The constraints that the jsonObjectExactMatch matching rule will use when determining whether two JSON objects are equal are:
  • The names of the fields in each object must be identical, although the order in which the fields appear in the string representation is not significant. Neither object will be permitted to have a field that is not present in the other object. Field names will be treated in a case-sensitive manner (e.g., a field named "x" will be considered different from a field named "X").
  • The values of fields with the same name must be of the same data type. For example, the string "true" will not match the Boolean true, the string "1234" will not match the number 1234, and the string "null" will not match the null value. Similarly, a single non-array value will not match an array, even if the array contains only that value (e.g., so a value of "a" will not match ["a"]).
  • The values of fields with the same name must be logically equivalent. Logical equivalence is defined as follows for each data type:
    • null will only match null.
    • true will only match true.
    • false will only match false.
    • Strings will be compared in a case-insensitive manner, but all spaces will be considered significant. This will use logic equivalent to the String.equalsIgnoreCase method.
    • Numbers will only match other numbers with equivalent numeric values, even if they are expressed with different string representations. For example, the number 12345 will match the number 12345.0 and the number 1.2345e4. Floating-point numbers with nonzero fractional components will not match integer numbers without fractional components (e.g., 12345 will not match 12345.1).
    • Arrays will only match arrays containing logically-equivalent values in the same order.
    • JSON objects that appear as field values or inside arrays will use the logic presented here.

The matching performed by the jsonObjectExactMatch matching rule is equivalent to that performed by the multi-argument JSONObject.equals method with ignoreFieldNameCase=false, ignoreValueCase=true, and ignoreArrayOrder=false.

Matching with the jsonObjectFilterExtensibleMatch Matching Rule

The jsonObjectFilterExtensibleMatch matching rule (OID 1.3.6.1.4.1.30221.2.4.13) provides a much greater degree of flexibility for performing matching against JSON objects than the jsonObjectExactMatch matching rule, but it is only expected to be used in LDAP filters that perform extensible matching (NOTE: do not attempt to use the jsonObjectFilterExtensibleMatch matching rule as the default equality matching rule for attribute types). In such filters, the filter should include an attribute description that names an attribute with the JSON object syntax, a matching rule ID of jsonObjectFilterExtensibleMatch (or the numeric OID 1.3.6.1.4.1.30221.2.4.13), and an assertion value that is a JSON object that defines the constraints for identifying which JSON objects to match. For example:
(jsonAttr:jsonObjectFilterExtensibleMatch:={ "filterType":"fieldEquals", "fieldName":"field1", "fieldValue":"value1" })

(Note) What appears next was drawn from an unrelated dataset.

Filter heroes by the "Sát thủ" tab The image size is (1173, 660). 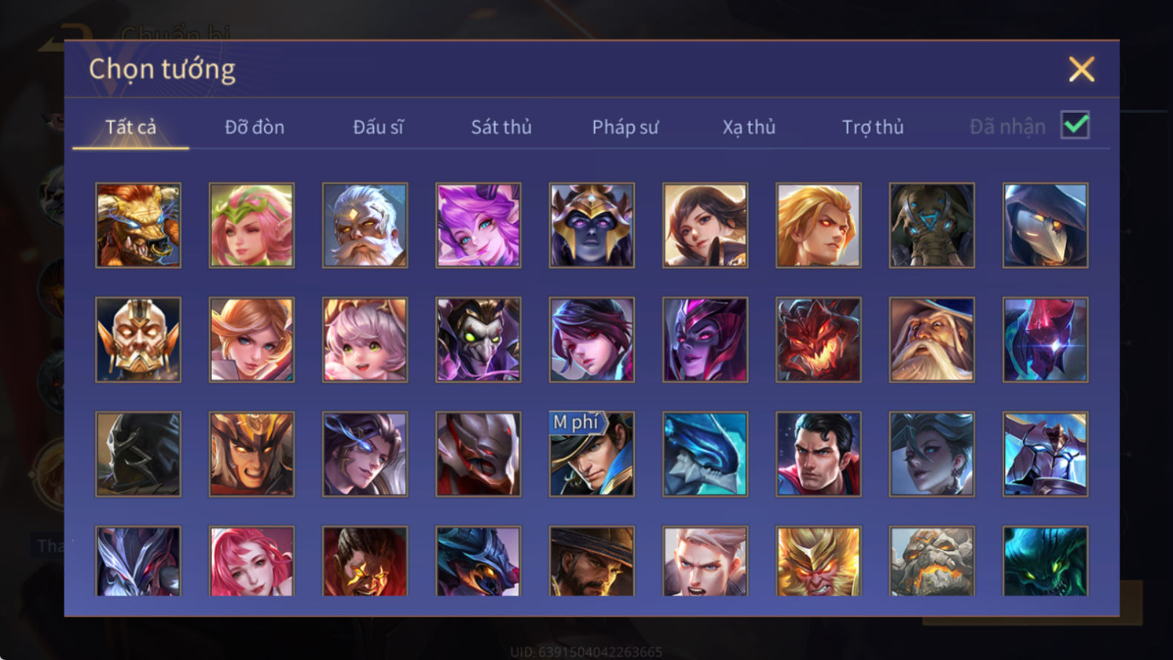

All JSON object filters must include a field named "filterType" that indicates the type of matching to be performed. The other fields that are required to be present, or that may optionally be present, vary based on the specified filter type. See the class-level documentation for each of the JSONObjectFilter subclasses for detailed information about the type of matching performed by that type of filter, as well as the sets of required and optional fields for that filter type.